Job description
At INEOS Energy we produce and trade oil, gas, power, liquefied natural gas (LNG) and carbon credits. This is supported by our investments in low carbon technologies, which will help sustain our business through the energy transition. Direct examples of these areas are ‘Project Greensand’, our pioneering carbon storage project in the Danish North Sea and our investment in HydrogenOne Capital.
As Machine Learning Data Scientist you will be responsible for implementing and deploying machine learning models in production environments, working with complex datasets, and using available tools and services.

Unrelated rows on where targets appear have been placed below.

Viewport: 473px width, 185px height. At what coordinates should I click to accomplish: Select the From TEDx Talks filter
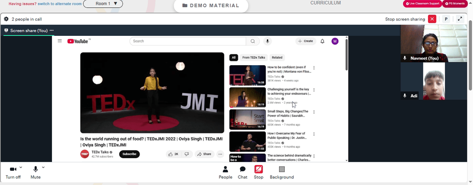(254, 58)

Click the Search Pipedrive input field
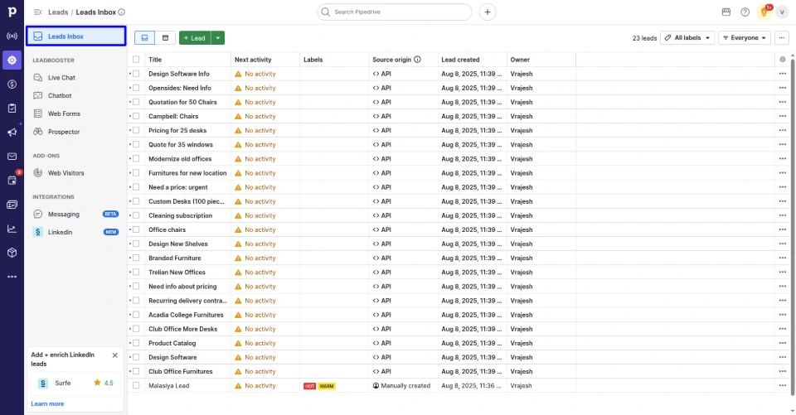395,12
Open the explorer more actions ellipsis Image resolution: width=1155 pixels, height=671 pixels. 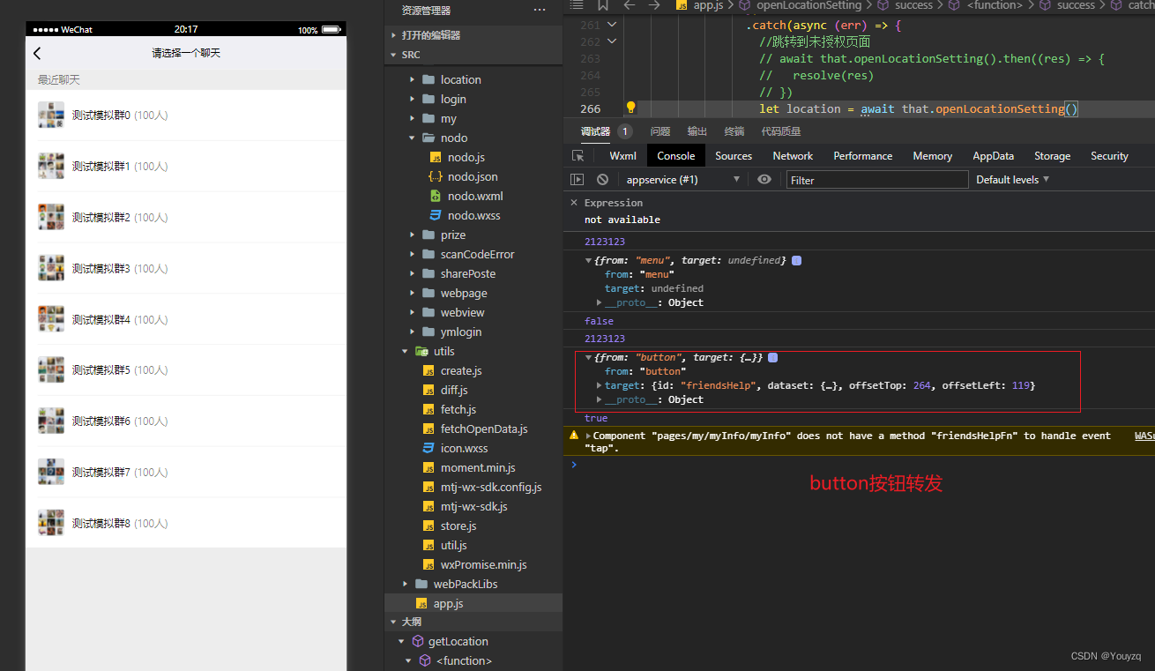pos(540,11)
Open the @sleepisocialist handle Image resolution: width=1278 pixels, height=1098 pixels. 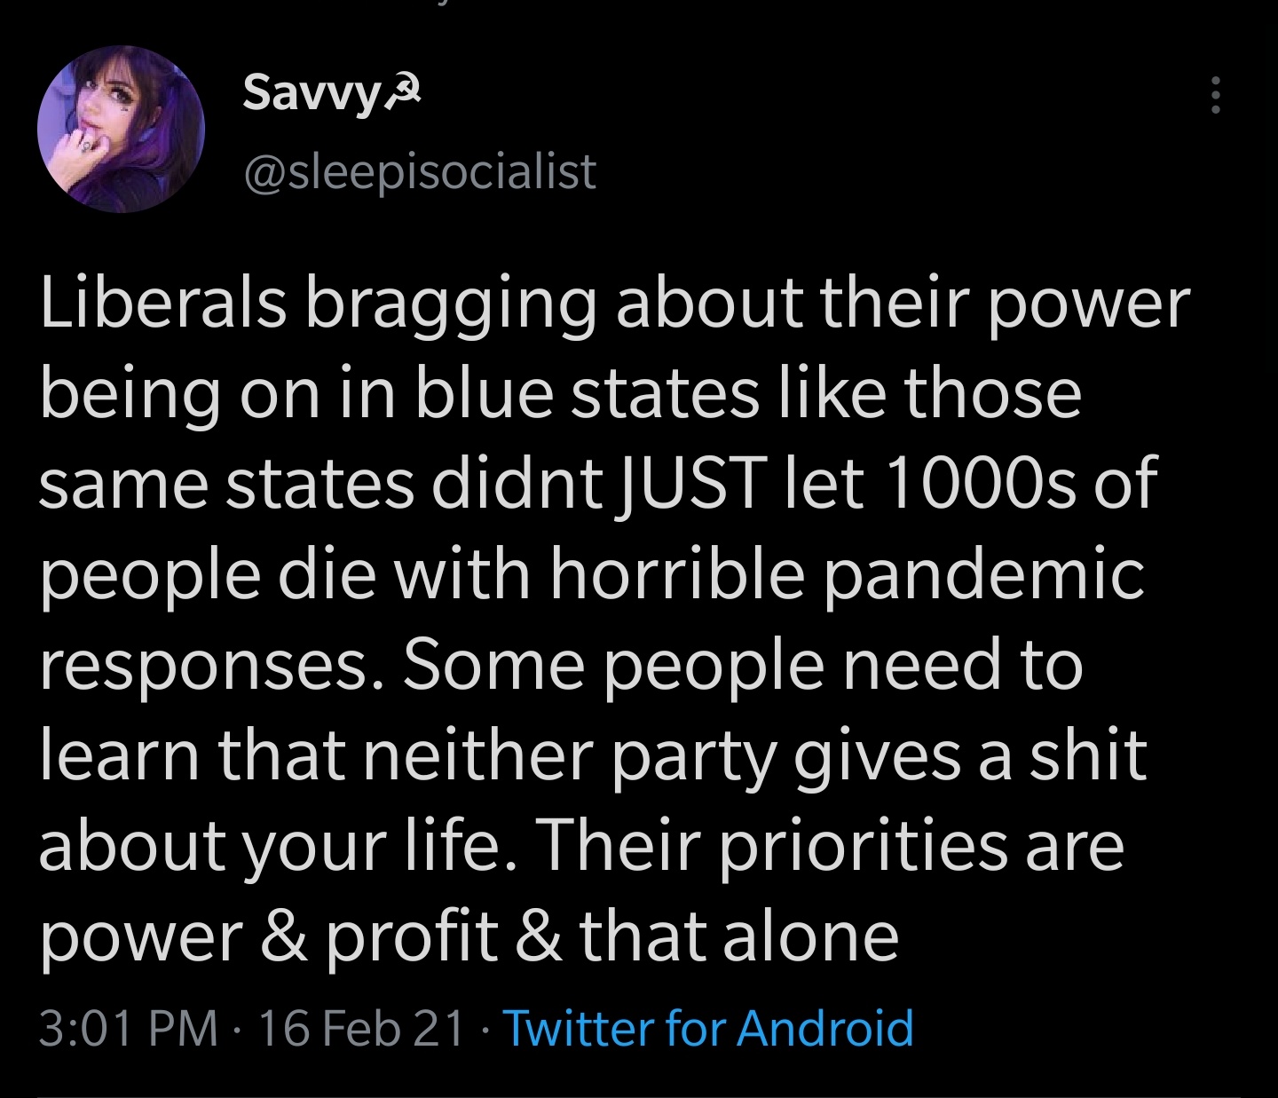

Additionally, you will play a key role in enhancing our data infrastructure by supporting the design and construction of robust databases and developing data pipelines.
Responsibilities and Accountabilities
Machine Learning
You will be actively involved in identifying and delivering opportunities where machine learning can drive impactful business solutions across our Subsurface, Operations and Trading departments.
- Collaborate with cross-functional teams to identify business problems and opportunities to develop ML solutions.
- Work on building and refining machine learning models to address specific business challenges.
- Utilise a range of algorithms and techniques, such as regression, classification, clustering, and deep learning, to develop predictive and prescriptive models.
- Collaborate with data engineers to deploy machine learning models into production environments on Azure/AWS.
- Integrate machine learning solutions with existing business systems to maximise their impact on business operations.
- Develop and maintain technical documentation and best practices.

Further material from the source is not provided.